Lara è una ragazza vivace e piena d’interessi, anche se quando viene a contatto con persone che non conosce sembra timida. Brava nuotatrice, frequenta la piscina da molti anni senza problemi, gioca a biliardo e calcetto. Suona inoltre il piano con l’associazione Cantare Suonando. Passa molto tempo al computer e ama disegnare, soprattutto per la sua mamma. I suoi disegni sono dolcissimi: “mamma sei bellissima, profumata, morbidissima…” parole che tutte le mamme vorrebbero sentirsi dire.
Altro discorso per Monica, giovane residente in un paesino in provincia di Belluno. Alla sua nascita il primario dell’ospedale ha consigliato ai genitori di rivolgersi ad un’associazione specializzata. La coppia entrò allora in contatto con l’AIPD (Associazione Italiana Persone Down), che ha sede a Padova, ma offre delle consulenze anche in altre province. L’ente organizza degli incontri rivolti ai genitori per illustrare normative e informare le famiglie sui loro diritti e i loro doveri. Numerose le iniziative portate avanti come Musicolorando, rivolta ai piccoli, ed escursioni organizzate con la collaborazione dell’Ente Parco delle Dolomiti Bellunesi e l’associazione Porta.
Monica non ha amici, accenna sconsolata la mamma. Paradossalmente tende a stressare le poche persone che le stanno accanto. Io stessa ho tentato di legare con la famiglia di un altro bambino Down, ma è stato inutile, loro lo considerano un ragazzino normale. Interviene allora il papà, allargando il discorso: La società non ha più tempo per le persone «diverse». Anche Monica, come Lara, ama il computer, legge molto e passa pomeriggi interi con la mamma al centro commerciale.
Secondo i genitori la scuola è il principale contesto di socializzazione. La ragazza infatti frequenta il primo anno dell’Istituto Agrario. La scelta è legata ad un progetto per la fondazione di una cooperativa al fine di gestire un agriturismo fortemente caldeggiato dal gruppo bellunese dell’AIPD.
L’associazione sta anche seguendo un progetto di l’inserimento dei soggetti portatori della sindrome nel contesto lavorativo. Condizione indispensabile per ottenere questo risultato è l’autonomia. La disponibilità è ristretta a sole cinque o sei persone che abbiano compiuto sedici anni: Monica entrerà probabilmente il prossimo anno.

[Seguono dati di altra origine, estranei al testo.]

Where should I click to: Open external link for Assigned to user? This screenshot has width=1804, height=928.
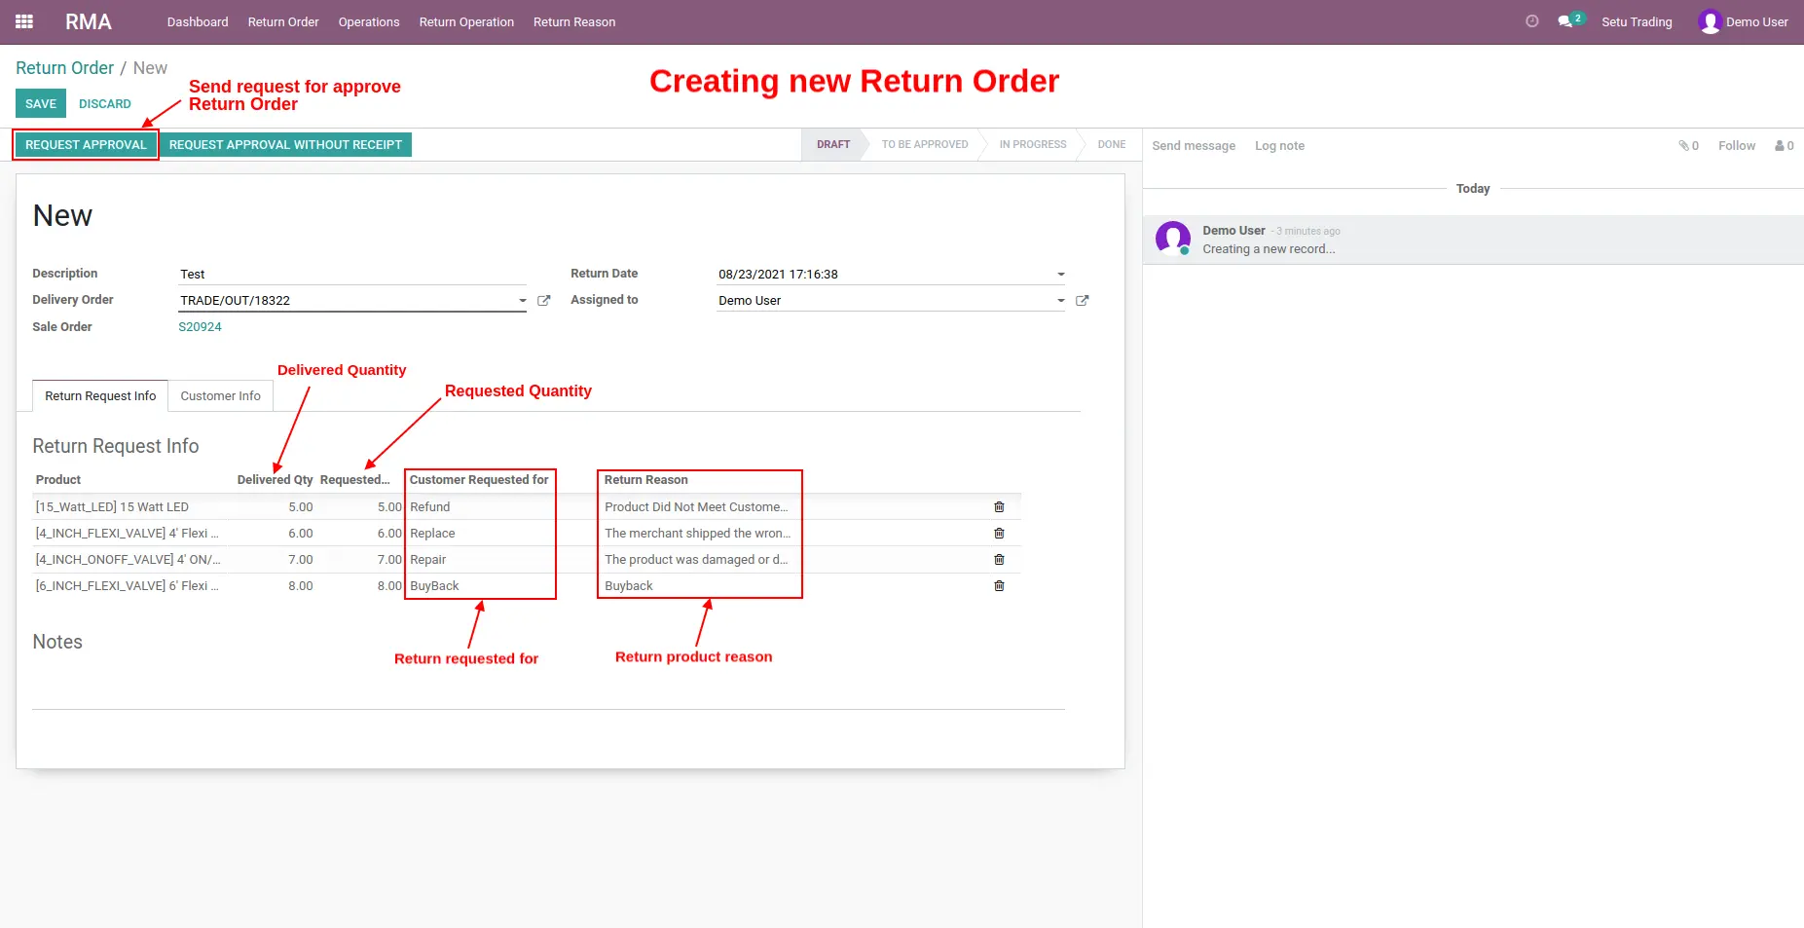pyautogui.click(x=1082, y=301)
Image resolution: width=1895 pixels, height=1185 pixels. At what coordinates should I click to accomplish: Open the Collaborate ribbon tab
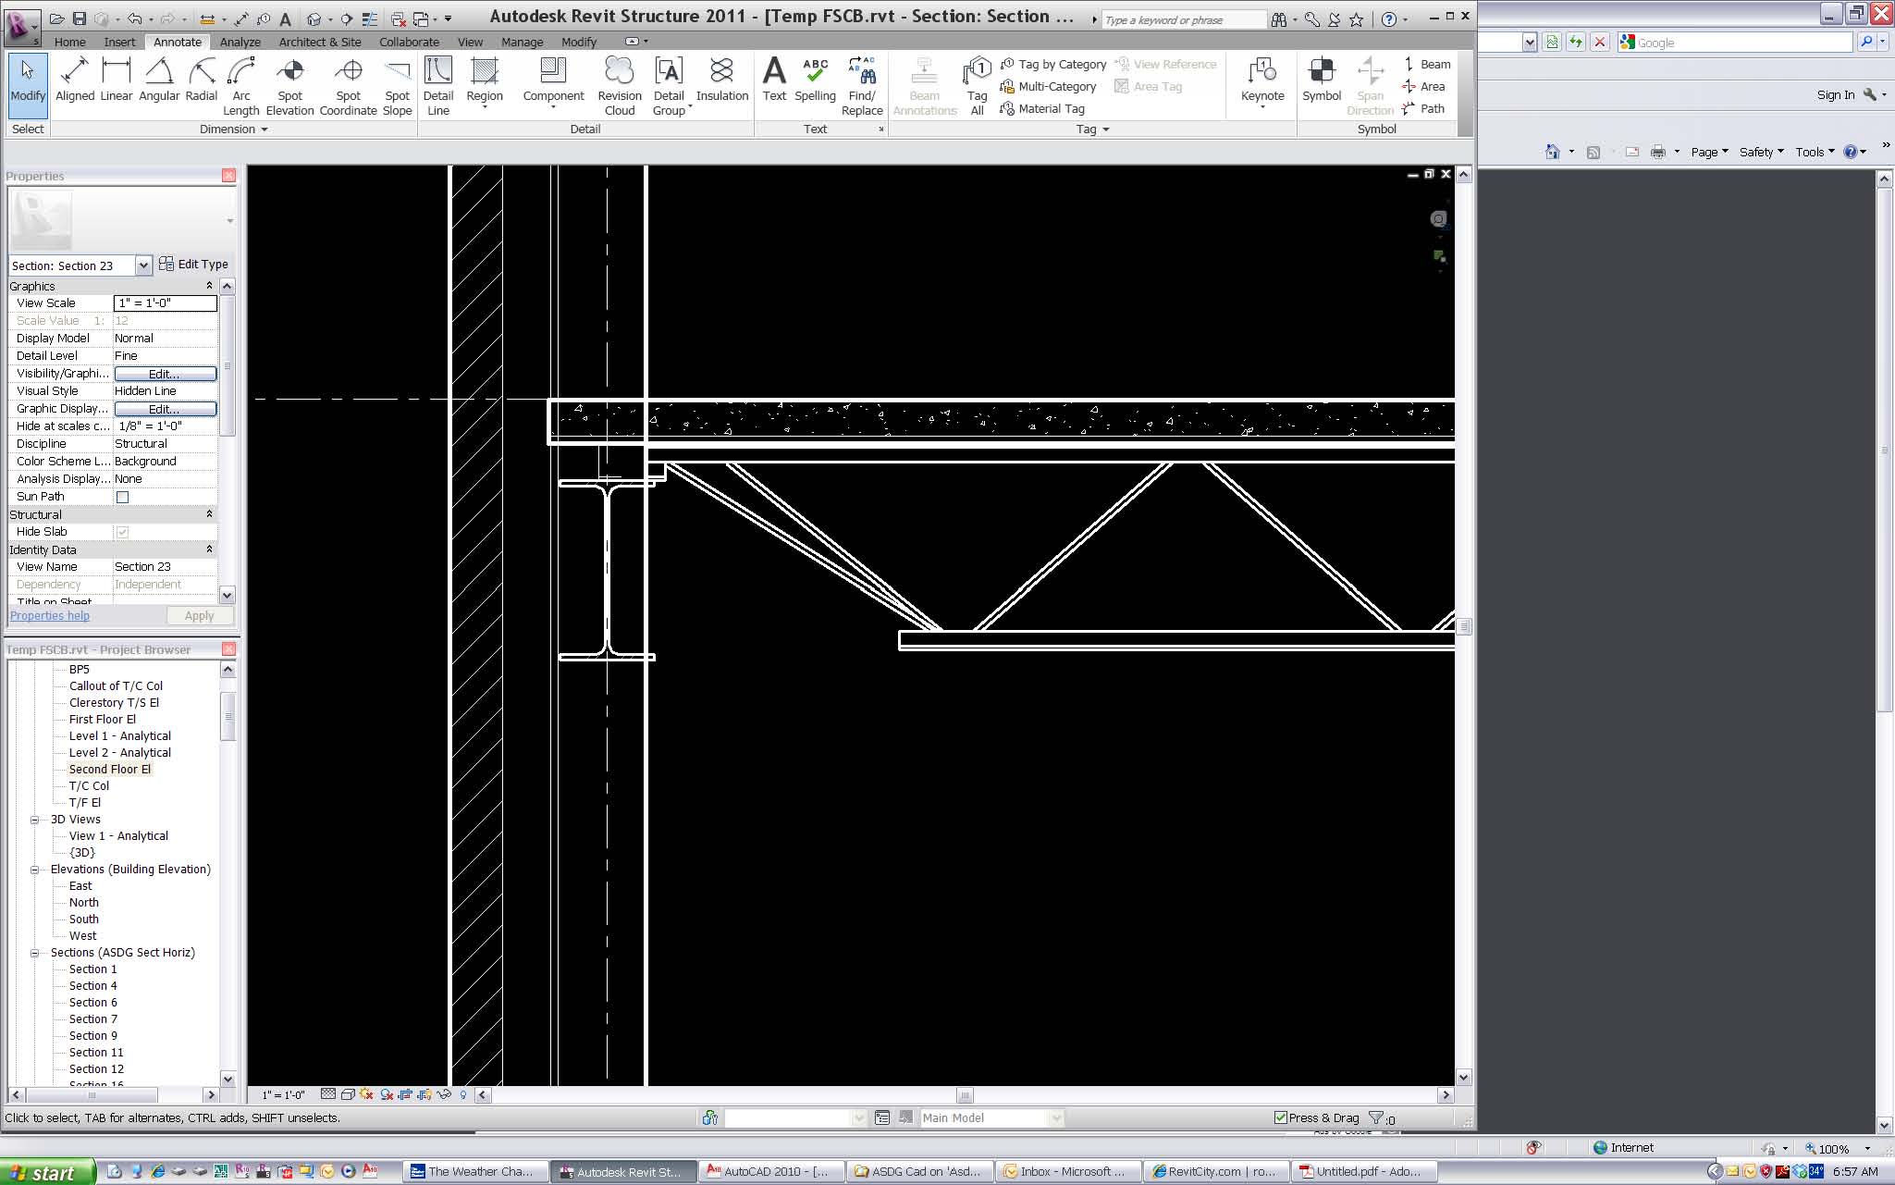[x=409, y=42]
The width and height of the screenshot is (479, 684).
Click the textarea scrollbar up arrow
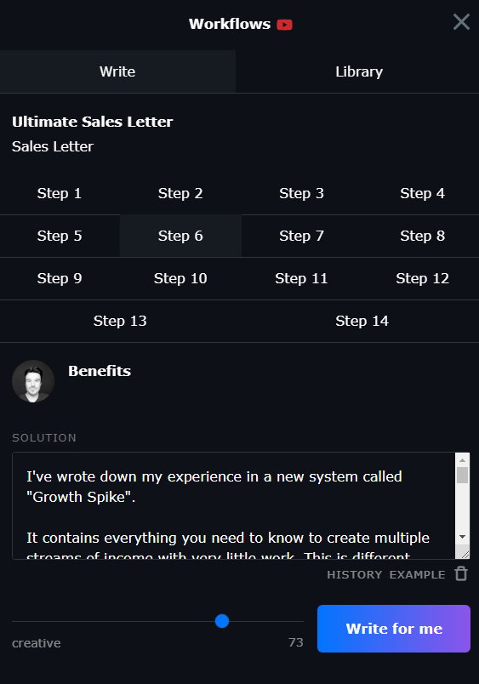click(463, 459)
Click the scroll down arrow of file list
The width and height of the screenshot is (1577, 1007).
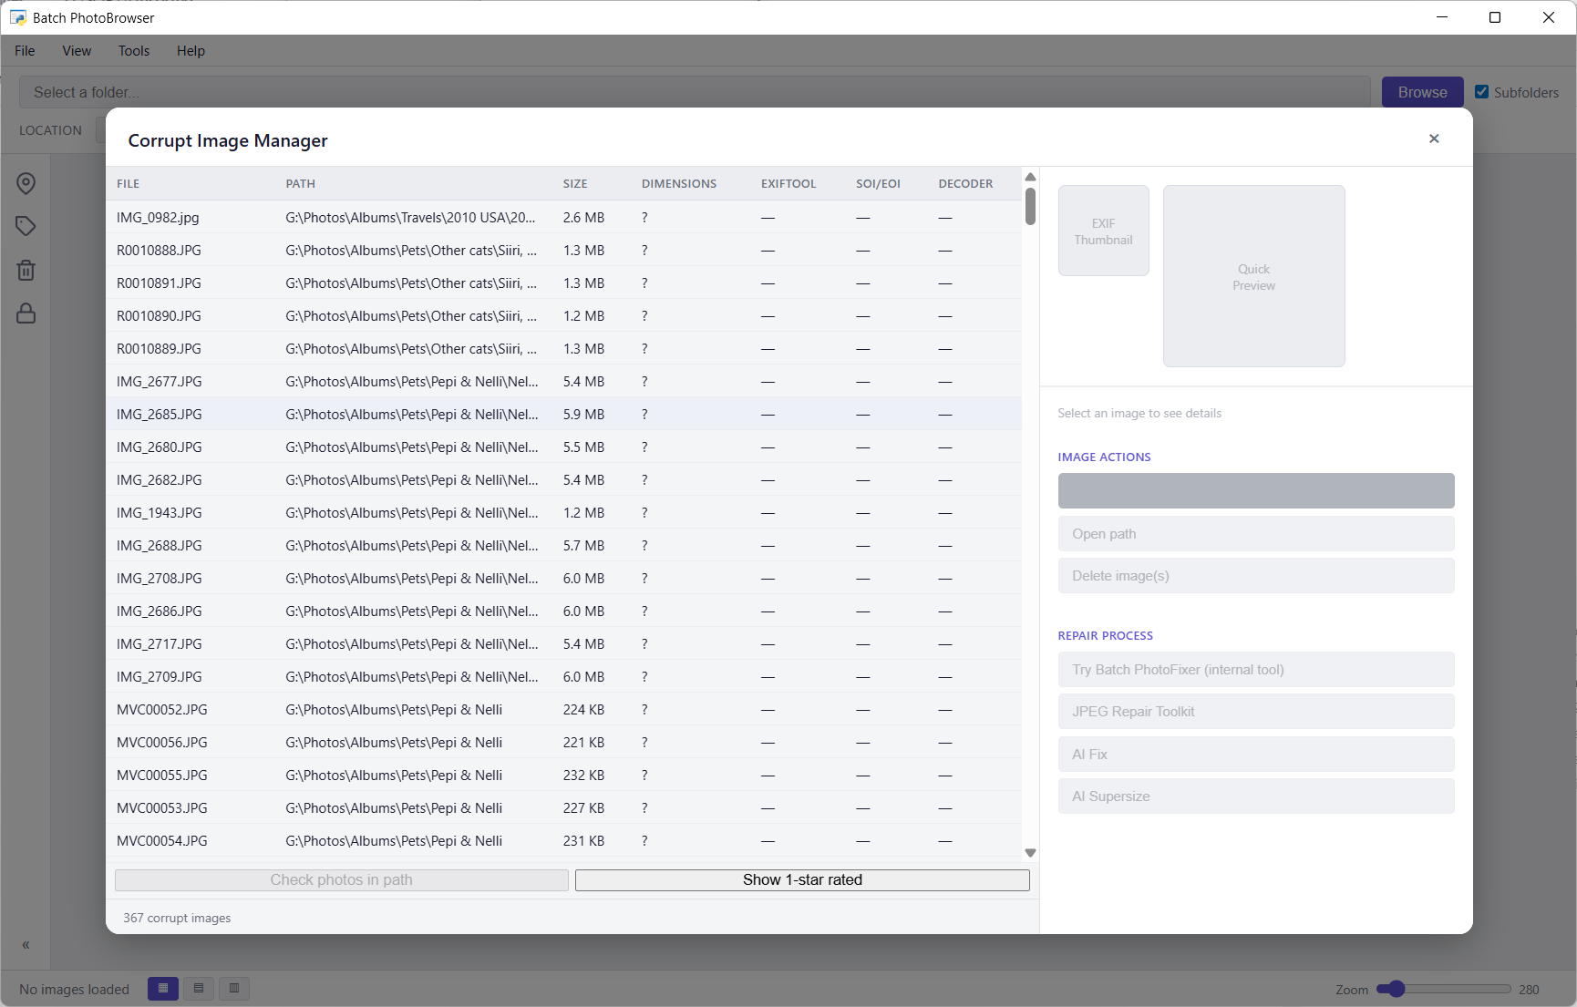[1030, 853]
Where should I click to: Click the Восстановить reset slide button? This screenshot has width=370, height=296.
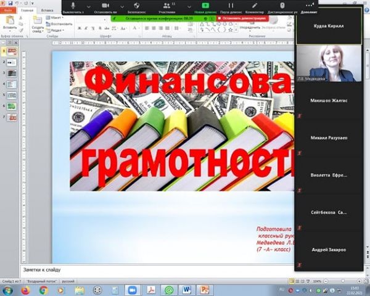click(x=60, y=24)
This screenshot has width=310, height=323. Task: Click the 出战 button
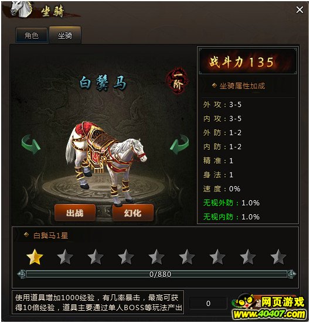(75, 213)
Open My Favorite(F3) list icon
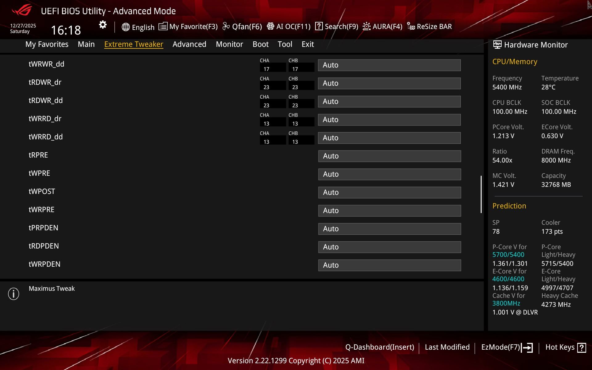 pyautogui.click(x=163, y=26)
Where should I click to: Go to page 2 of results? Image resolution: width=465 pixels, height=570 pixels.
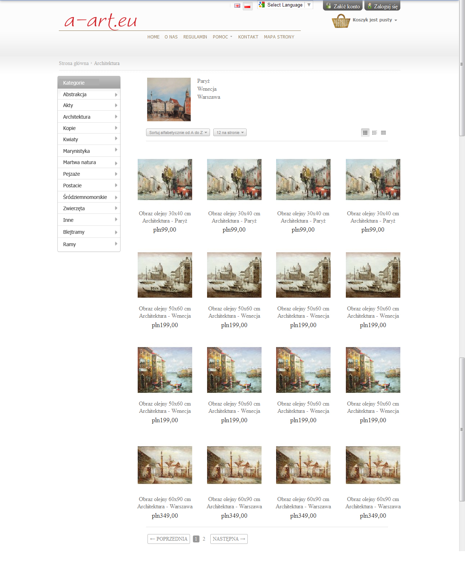(204, 539)
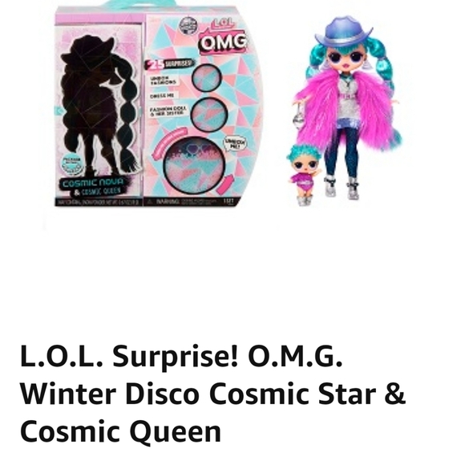
Task: Click the 'Unbox Me' speech bubble
Action: pyautogui.click(x=235, y=144)
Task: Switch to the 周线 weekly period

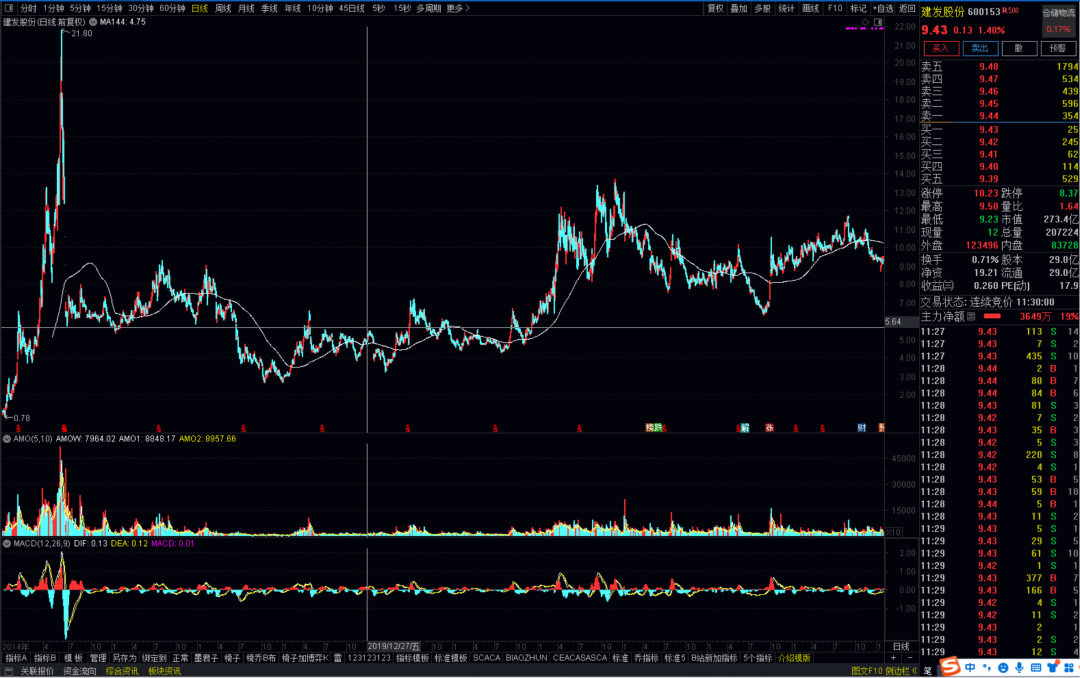Action: point(223,8)
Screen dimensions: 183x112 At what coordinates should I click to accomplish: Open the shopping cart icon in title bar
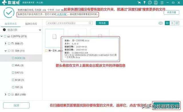pyautogui.click(x=139, y=3)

Confrontando le due situazioni, si vede come nel caso di Lara, la famiglia abbia puntato, per la sua integrazione, più sulla comunità del quartiere, la scuola e il gruppo parrocchiale, rispetto a quella di Monica i cui genitori confidano di più in un suo inserimento in un ambito lavorativo che l’avvicini il più possibile ad una vita normale. Non esprimiamo alcun giudizio di valore sulle due strategie adottate dal contesto, genitori, scuola e autorità per aiutare Lara e Monica a superare il loro handicap: probabilmente ogni caso fa testo solo per se stesso.